The House of Lords is like a bag of doughnuts in the lap of a traffic policeman. There’s always room for one more. The newest peer, David Cameron, was the subject of much amused scorn at PMQs. Rishi Sunak wasn’t prepared for an obvious query about his new Foreign Secretary: what is Dave’s greatest feat on the international stage? Kevin Brennan, of Labour, put this question, and he asked Rishi to name a specific achievement.
‘Many, many,’ said Rishi, floundering in shallow waters. In search of a highlight from Dave’s CV, he said that he ‘hosted one of the most successful G8 summits of recent times.’ Rishi didn’t enlarge. Several MPs brought up Dave’s career as a lobbyist for a group with connections to the Chinese Communist Party but Rishi swatted them aside with a dead-safe platitude. ‘Unrivalled experience,’ he cried more than once. Dave has ‘unrivalled experience to help Britain navigate an uncertain word in challenging times.’ It sounded like a phrase from a holiday brochure. But he didn’t explain why he’d waited so long to summon the great diplomat to the bridge. And it’s odd that no international body has invited the master diplomat to spearhead peace initiatives around the globe. All rather mysterious.

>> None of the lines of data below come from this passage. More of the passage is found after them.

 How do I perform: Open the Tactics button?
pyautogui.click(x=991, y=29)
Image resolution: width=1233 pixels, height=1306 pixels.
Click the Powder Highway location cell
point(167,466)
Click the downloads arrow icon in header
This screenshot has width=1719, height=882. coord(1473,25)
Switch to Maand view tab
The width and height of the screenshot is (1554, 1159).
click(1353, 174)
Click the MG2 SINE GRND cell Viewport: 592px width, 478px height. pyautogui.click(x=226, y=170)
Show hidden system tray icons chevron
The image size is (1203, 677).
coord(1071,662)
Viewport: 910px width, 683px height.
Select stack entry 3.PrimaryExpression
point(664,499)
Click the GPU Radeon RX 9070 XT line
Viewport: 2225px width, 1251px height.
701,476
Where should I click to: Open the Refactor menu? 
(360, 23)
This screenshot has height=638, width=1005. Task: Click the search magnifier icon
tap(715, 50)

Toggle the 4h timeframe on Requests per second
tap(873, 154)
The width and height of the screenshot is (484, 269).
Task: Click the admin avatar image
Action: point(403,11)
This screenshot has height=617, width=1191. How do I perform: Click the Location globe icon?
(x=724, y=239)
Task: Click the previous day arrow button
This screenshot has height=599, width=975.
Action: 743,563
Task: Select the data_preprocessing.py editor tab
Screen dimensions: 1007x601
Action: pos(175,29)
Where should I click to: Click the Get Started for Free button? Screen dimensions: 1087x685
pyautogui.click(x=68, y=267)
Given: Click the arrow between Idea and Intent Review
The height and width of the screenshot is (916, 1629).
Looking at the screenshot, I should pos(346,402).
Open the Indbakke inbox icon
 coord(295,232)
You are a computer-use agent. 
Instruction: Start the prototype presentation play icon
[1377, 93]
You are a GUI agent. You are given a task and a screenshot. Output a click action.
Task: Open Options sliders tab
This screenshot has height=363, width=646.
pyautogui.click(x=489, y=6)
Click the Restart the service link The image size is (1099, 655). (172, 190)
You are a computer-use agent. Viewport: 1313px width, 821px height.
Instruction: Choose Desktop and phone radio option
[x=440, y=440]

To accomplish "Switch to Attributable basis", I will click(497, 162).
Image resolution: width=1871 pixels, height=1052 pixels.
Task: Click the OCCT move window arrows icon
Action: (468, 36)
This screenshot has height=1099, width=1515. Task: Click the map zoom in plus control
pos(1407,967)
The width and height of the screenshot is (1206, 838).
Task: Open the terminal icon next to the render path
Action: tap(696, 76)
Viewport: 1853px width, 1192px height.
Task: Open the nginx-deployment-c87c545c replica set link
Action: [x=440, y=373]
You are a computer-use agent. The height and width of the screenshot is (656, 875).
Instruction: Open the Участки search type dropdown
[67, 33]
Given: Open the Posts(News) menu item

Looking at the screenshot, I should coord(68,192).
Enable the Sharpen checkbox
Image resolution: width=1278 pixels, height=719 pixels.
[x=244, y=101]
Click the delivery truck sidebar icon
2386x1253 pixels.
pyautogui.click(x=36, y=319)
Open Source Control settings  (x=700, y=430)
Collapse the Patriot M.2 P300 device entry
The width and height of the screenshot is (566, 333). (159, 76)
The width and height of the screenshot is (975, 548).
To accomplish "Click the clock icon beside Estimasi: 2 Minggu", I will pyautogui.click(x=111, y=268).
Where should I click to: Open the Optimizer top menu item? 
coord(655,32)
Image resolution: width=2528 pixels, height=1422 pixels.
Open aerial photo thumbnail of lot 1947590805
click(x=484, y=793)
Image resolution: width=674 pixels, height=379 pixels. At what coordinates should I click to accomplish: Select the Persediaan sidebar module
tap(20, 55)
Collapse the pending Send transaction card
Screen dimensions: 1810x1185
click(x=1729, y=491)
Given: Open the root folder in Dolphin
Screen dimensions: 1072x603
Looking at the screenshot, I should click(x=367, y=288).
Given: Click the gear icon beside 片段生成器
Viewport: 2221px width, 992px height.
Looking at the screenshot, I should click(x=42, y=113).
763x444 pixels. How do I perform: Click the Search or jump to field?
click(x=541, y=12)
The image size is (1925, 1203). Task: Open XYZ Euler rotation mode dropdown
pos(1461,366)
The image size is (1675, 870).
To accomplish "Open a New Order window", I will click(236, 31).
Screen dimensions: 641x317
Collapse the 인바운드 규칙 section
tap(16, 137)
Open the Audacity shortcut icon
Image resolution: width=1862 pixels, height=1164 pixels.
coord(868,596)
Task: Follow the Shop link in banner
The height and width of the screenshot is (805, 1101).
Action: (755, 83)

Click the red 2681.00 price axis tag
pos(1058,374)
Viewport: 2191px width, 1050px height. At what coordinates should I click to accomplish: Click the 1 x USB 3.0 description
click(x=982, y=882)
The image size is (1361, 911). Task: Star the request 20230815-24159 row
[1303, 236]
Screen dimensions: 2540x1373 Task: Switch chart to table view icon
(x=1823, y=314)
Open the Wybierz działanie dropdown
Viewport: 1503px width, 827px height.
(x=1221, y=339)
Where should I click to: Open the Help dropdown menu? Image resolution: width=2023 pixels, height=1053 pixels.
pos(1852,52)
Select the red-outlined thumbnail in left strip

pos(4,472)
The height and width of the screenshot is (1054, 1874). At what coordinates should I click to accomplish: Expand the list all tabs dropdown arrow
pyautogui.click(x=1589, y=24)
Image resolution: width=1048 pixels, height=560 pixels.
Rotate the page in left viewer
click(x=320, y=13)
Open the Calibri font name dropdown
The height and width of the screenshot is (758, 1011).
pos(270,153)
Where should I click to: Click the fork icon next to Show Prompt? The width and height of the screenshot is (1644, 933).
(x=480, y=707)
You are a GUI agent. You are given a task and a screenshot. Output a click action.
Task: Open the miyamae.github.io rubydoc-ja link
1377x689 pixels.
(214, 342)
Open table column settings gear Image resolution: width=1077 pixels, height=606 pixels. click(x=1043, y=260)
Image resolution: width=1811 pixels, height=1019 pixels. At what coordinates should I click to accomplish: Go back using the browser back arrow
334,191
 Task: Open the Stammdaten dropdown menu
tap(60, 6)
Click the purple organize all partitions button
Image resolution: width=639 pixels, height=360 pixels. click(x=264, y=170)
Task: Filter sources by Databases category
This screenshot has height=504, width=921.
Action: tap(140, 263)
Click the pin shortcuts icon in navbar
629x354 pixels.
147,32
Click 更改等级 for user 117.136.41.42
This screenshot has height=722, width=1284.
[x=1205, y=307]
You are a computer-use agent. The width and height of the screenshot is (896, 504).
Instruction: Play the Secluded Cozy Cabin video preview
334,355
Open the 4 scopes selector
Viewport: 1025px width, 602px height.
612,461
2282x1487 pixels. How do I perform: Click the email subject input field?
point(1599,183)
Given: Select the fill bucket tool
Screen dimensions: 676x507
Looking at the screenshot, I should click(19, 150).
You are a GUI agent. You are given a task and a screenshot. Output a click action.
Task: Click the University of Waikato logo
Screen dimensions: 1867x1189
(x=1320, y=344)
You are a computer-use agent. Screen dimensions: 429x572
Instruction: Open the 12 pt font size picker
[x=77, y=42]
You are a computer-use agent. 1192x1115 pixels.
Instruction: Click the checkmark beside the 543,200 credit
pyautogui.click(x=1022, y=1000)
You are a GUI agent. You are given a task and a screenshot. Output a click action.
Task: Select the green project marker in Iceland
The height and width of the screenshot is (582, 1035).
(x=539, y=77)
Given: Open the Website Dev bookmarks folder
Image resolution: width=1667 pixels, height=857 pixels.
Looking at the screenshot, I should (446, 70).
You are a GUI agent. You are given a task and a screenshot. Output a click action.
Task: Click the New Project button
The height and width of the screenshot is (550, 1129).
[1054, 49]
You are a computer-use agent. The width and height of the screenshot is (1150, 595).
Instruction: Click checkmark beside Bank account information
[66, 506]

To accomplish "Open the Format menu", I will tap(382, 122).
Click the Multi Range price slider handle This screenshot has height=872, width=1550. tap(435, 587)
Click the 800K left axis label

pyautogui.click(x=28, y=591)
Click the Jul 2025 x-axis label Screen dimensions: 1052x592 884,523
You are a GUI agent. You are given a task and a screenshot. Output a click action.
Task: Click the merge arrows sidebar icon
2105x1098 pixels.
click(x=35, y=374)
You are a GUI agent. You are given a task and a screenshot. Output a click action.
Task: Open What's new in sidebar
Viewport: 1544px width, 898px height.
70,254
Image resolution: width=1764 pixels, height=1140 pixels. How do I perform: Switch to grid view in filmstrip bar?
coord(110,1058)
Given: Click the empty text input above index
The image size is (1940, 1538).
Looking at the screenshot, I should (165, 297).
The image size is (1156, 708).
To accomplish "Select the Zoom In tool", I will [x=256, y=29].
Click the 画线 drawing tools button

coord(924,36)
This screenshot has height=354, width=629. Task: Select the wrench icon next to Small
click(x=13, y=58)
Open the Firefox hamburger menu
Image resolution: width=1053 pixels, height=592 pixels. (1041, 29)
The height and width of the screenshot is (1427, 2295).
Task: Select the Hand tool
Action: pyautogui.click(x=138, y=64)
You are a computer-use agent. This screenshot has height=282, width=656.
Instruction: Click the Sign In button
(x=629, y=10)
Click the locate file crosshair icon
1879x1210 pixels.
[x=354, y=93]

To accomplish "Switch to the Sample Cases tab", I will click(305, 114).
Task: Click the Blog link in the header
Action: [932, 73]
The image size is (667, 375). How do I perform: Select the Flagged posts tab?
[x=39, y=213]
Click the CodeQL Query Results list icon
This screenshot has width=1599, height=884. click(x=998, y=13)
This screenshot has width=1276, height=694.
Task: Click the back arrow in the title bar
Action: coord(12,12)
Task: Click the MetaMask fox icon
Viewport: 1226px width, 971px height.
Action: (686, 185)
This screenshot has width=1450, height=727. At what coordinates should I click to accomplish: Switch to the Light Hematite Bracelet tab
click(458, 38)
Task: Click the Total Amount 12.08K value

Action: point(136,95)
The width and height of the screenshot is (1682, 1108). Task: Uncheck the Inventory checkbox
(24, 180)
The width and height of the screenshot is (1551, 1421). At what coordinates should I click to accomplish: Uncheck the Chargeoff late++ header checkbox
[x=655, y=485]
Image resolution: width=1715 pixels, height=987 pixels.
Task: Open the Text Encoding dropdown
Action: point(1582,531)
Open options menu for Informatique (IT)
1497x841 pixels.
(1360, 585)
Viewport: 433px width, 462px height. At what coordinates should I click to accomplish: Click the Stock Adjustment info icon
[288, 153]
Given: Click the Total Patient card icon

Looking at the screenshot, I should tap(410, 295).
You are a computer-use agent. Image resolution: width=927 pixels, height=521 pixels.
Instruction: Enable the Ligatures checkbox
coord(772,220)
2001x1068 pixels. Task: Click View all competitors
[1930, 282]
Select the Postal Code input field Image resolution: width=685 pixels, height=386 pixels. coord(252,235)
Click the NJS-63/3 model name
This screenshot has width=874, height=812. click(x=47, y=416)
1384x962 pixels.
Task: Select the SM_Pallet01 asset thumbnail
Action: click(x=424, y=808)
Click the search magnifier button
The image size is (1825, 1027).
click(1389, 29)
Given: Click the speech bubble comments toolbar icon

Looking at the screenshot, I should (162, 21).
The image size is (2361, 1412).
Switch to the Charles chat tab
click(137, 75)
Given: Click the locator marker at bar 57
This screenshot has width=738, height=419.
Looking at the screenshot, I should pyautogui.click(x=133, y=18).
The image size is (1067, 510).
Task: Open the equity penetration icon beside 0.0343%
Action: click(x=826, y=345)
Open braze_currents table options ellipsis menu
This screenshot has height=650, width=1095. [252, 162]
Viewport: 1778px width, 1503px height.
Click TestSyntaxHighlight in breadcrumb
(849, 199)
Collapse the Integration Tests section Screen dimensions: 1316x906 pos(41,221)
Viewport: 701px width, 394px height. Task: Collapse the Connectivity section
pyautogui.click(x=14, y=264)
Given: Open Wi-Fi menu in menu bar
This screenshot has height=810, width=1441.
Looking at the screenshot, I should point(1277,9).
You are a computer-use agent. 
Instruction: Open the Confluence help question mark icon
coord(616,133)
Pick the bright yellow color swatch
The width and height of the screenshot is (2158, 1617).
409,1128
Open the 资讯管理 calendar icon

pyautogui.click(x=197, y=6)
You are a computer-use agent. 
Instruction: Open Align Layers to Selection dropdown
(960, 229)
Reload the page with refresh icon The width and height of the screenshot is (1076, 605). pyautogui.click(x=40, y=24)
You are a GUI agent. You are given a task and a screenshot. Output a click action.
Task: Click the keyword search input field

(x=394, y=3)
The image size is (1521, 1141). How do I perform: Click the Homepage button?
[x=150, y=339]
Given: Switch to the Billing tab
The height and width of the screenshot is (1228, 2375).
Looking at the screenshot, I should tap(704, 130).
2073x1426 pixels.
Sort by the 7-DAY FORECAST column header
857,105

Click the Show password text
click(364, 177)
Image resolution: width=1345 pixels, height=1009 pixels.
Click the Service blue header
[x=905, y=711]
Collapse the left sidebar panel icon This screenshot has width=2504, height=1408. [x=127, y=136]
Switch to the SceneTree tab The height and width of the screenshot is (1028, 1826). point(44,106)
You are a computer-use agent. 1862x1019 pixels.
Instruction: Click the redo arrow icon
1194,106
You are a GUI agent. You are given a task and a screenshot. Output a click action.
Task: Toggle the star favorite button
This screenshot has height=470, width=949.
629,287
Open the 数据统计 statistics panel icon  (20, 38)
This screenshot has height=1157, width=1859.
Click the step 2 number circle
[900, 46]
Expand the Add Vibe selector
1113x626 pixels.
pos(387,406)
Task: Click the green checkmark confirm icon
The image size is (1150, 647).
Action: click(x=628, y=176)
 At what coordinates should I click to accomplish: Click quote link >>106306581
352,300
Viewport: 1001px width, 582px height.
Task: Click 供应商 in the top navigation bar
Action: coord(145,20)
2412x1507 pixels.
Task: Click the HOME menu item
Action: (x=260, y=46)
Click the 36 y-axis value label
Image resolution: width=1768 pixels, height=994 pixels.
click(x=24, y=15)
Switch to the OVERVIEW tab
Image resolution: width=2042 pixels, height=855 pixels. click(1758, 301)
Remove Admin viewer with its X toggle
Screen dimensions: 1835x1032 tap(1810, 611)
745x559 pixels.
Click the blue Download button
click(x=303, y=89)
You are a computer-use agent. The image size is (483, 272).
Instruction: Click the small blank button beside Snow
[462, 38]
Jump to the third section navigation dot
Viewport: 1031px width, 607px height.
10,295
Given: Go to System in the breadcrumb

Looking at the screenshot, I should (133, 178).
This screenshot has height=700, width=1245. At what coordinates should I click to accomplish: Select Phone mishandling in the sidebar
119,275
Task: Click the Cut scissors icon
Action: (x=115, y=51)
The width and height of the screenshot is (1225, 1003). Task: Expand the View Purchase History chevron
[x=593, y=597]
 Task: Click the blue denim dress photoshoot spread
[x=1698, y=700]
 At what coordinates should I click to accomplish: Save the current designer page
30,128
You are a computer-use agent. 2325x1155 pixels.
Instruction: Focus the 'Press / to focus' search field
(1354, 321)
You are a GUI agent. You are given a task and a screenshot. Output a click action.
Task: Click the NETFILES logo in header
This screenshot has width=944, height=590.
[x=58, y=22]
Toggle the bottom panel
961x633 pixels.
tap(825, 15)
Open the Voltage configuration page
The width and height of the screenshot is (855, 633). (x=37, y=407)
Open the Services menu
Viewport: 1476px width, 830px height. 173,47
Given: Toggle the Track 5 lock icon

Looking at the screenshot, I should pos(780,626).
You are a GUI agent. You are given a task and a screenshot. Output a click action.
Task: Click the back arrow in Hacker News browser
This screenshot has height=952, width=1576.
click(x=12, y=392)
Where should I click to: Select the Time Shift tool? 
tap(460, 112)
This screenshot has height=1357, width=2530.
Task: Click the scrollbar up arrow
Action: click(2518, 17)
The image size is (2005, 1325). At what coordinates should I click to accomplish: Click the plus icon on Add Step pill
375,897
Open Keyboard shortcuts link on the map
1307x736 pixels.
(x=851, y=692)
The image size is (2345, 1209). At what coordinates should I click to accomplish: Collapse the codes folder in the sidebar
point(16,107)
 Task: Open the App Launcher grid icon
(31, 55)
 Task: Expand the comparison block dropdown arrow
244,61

Sir Keir Starmer had a minor dig at the last PM but three. He said that Rishi had ‘peeled’ Dave away from ‘his seven-year exile in a shepherd’s hut.’ And he mocked Rishi for handing the Foreign Office to a has-been rather than to one of his elected MPs. Sir Keir was on typical form today. Smirking, grinning, and tutting self-righteously but doing little else. He’s waiting for power to fall into his hands so he smiles furtively at the despatch box, like a birthday boy playing a game of pass-the-parcel that’s been rigged in his favour. He lambasted Rishi for squandering resources on his doomed Rwanda project but he offered no alternative.
‘The central pillar of his government has crumbled,’ he wailed. And he demanded that Rishi apologise for his failure. But what would Labour do? The PM helped him out and predicted that Sir Keir will cut a deal with the EU and hold a gala reception for 100,000 new arrivals.
‘Stop the boats?’ said Rishi. ‘He wants to welcome more of them.’
Then, the Middle East. A lot of MPs behave as if PMQs were a plenary session of the UN convened to resolve the Israel-Palestine question for all time. Stephen Flynn of the SNP was keen for his soundbite to enter the annals of history. He accused the Tories of ‘watching as an open prison is turned into a graveyard.’ Neale Hanvey, of Alba, outdid him in bogus self-importance. ‘It’s a question of humanity and morality,’ he pleaded in his forgettable voice. He begged the PM to ‘lead calls for peace or endorse death, violence and destruction. Which will he choose?’ Rishi called that ‘extremely naïve and simplistic.’
Kerry McCarthy ended the session with a worrying question about cystic fibrosis. The latest ground-breaking treatments obviate the need for lung transplants, she said. But the government’s drug quango, NICE, has declared the medication too costly. As for the kids with CF? Well that’s tough. The NHS has a boundless appetite for serving the interests of its staff. Meanwhile the patients, even children desperate for new lungs, barely register on its scale of priorities.